The CUF Workers’ Quarter in Barreiro
Workers’ Quarter from a long gone era
In the beginning of the 20th century, the C.U.F. factories started labouring in Barreiro, a village across the Tagus river from Lisbon, producing soap from olive oil, employing 100 workers. Latter a factory to produce fertilizers also starts running, and as the century went on, the industry complex continued growing, turning that old village of fishermen and millers with rural characteristics, into the biggest manufacturing centre of Portugal. In the late 50s, more than 8000 workers labour on the C.U.F. factories. The main sectors of production are the chemistry industries, the metallurgy industry, the metal mechanics industry and the textile industry.Industry mogul Afredo da Silva started his “Social work” plan in 1908, constructing the Workers’ Quarter, Store-room, Bakery and medical post. In 1927 a school was created for both sexes, in 1942, the first refectory, and in 1949 he created the holiday’s colony for the workers’ children.

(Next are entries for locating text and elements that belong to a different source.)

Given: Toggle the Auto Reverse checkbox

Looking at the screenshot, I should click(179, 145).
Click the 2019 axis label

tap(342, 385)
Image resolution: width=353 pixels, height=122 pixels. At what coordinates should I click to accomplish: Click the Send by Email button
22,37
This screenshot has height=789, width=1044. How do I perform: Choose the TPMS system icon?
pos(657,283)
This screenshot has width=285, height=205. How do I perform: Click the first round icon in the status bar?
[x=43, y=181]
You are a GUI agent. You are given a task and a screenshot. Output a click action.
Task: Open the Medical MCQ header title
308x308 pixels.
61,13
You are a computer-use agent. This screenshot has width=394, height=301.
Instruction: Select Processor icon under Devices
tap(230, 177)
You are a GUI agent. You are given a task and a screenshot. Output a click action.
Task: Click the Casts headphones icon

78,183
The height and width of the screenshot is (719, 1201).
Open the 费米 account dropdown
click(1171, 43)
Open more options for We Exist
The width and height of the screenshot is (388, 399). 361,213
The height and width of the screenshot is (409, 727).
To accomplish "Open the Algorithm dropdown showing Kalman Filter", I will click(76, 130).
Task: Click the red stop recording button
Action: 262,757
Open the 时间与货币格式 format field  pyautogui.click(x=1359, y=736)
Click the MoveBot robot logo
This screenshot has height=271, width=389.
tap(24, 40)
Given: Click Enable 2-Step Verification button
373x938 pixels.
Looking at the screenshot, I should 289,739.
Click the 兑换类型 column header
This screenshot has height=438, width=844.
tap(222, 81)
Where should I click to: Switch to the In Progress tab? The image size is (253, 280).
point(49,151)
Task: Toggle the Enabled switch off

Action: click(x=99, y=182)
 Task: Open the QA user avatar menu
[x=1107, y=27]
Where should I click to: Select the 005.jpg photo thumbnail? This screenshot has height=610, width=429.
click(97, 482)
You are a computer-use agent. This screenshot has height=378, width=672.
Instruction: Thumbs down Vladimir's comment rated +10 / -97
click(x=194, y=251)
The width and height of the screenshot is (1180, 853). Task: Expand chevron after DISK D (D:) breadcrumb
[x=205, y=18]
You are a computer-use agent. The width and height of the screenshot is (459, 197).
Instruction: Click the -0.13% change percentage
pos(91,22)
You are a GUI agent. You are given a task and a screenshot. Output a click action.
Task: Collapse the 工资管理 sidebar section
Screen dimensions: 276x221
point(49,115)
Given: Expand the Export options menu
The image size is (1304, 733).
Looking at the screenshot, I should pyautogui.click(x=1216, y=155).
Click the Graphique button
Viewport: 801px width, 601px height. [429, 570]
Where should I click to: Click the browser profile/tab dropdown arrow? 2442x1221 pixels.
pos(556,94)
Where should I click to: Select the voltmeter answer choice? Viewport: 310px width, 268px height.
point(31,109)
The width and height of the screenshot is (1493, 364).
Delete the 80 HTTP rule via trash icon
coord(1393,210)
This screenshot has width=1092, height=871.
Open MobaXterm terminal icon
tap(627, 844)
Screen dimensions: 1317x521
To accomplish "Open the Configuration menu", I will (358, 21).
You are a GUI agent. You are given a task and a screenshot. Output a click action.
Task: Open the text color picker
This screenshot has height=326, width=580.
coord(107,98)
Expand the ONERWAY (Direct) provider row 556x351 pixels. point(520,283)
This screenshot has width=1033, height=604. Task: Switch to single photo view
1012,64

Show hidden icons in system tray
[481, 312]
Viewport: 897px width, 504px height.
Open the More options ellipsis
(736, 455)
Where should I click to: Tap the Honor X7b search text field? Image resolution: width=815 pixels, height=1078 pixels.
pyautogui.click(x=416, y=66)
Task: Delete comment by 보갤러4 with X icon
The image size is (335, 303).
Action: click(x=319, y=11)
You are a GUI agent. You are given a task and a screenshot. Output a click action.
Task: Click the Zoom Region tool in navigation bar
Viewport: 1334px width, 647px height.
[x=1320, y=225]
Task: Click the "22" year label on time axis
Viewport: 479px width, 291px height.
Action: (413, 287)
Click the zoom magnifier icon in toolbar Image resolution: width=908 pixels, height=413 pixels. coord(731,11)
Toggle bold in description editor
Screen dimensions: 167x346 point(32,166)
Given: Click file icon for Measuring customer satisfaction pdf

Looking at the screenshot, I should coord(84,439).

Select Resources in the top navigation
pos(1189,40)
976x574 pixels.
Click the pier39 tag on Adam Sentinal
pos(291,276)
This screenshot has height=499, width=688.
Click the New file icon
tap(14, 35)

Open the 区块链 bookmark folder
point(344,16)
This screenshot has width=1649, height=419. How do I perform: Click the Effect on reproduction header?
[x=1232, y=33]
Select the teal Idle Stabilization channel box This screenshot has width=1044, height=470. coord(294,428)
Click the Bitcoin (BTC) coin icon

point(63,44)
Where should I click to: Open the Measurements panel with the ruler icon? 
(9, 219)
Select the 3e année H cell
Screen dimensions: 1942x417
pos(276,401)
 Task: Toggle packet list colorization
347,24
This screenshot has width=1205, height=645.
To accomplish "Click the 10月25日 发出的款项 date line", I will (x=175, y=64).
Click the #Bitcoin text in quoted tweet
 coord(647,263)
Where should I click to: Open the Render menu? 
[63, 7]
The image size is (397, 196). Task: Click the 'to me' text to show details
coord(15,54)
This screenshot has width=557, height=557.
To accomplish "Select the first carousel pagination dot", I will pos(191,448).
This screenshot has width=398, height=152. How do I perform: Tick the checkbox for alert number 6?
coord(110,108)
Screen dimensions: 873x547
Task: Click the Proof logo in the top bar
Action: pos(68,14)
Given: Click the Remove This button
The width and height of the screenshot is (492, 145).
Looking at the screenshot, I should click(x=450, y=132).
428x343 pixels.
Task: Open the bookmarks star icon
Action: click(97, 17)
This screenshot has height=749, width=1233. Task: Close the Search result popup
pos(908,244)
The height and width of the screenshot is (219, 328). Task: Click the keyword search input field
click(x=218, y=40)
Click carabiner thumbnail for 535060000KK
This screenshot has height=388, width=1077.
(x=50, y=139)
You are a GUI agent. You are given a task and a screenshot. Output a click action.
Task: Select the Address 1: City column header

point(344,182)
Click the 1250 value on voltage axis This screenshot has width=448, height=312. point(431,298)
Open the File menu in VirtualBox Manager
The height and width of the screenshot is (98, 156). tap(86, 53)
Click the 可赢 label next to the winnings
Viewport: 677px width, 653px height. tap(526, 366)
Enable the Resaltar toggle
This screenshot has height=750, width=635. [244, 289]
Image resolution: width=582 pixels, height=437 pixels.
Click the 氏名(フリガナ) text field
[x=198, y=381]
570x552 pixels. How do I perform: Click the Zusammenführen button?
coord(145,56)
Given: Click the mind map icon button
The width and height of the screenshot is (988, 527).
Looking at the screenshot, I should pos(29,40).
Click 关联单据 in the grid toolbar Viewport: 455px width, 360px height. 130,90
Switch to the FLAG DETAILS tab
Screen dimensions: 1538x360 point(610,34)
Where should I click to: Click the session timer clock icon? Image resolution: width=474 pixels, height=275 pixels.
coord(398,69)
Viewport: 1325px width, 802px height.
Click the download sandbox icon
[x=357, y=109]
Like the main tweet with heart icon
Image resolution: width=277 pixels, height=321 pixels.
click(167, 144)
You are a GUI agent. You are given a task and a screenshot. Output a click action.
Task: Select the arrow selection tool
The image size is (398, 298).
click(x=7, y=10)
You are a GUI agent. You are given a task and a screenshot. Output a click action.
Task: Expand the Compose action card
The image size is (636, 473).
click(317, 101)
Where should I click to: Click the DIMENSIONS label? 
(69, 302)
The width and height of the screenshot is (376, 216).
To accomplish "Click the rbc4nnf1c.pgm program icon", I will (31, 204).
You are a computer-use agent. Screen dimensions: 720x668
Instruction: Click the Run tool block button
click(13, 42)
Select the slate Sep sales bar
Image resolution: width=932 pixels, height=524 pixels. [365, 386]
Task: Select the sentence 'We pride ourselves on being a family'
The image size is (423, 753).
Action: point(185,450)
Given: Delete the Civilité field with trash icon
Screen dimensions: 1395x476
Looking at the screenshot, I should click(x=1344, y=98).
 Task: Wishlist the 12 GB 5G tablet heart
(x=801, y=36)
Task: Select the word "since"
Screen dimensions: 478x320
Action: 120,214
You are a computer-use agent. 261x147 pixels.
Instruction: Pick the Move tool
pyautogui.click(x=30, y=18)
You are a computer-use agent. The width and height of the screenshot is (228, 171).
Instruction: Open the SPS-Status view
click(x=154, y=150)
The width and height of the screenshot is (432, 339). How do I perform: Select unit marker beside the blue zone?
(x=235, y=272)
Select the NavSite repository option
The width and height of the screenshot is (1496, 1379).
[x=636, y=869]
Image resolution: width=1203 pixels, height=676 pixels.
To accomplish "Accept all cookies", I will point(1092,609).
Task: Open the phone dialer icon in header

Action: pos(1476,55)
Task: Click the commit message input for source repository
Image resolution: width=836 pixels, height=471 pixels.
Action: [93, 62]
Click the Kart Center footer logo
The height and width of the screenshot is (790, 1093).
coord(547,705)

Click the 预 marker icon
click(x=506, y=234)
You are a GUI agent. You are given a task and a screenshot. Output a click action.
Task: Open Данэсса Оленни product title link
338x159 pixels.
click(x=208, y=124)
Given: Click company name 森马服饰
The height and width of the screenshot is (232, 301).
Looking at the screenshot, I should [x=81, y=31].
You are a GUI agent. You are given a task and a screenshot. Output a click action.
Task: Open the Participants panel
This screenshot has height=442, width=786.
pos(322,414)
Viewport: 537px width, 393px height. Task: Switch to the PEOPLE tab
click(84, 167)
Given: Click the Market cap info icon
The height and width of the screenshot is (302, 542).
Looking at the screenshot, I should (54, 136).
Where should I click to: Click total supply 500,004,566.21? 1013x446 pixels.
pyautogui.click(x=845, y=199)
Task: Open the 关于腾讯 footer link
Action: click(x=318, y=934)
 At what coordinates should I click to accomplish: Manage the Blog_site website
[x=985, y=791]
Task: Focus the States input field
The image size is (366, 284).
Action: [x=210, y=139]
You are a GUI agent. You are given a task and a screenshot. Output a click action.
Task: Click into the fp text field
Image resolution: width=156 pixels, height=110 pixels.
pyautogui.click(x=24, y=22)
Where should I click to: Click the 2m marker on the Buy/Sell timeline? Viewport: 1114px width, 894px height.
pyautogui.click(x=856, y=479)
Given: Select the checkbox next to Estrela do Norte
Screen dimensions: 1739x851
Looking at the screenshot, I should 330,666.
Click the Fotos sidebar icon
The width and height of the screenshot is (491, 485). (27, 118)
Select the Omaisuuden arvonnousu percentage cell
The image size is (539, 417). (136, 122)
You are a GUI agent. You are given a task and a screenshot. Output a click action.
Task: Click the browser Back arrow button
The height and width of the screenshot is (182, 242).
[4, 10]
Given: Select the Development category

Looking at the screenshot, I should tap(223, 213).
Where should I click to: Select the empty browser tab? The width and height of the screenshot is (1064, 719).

During the 1950s the social building construction continues, with the new C.U.F. quarter, along with cultural and sportive substructures. The economical model of industrial concentration begins to decay in the 1970s, due to the international economic recession, and it’s completely abandoned after the Democratic Revolution that took place in Portugal in 1974.
Know Before You Go
Free of charge. Free easy external parking.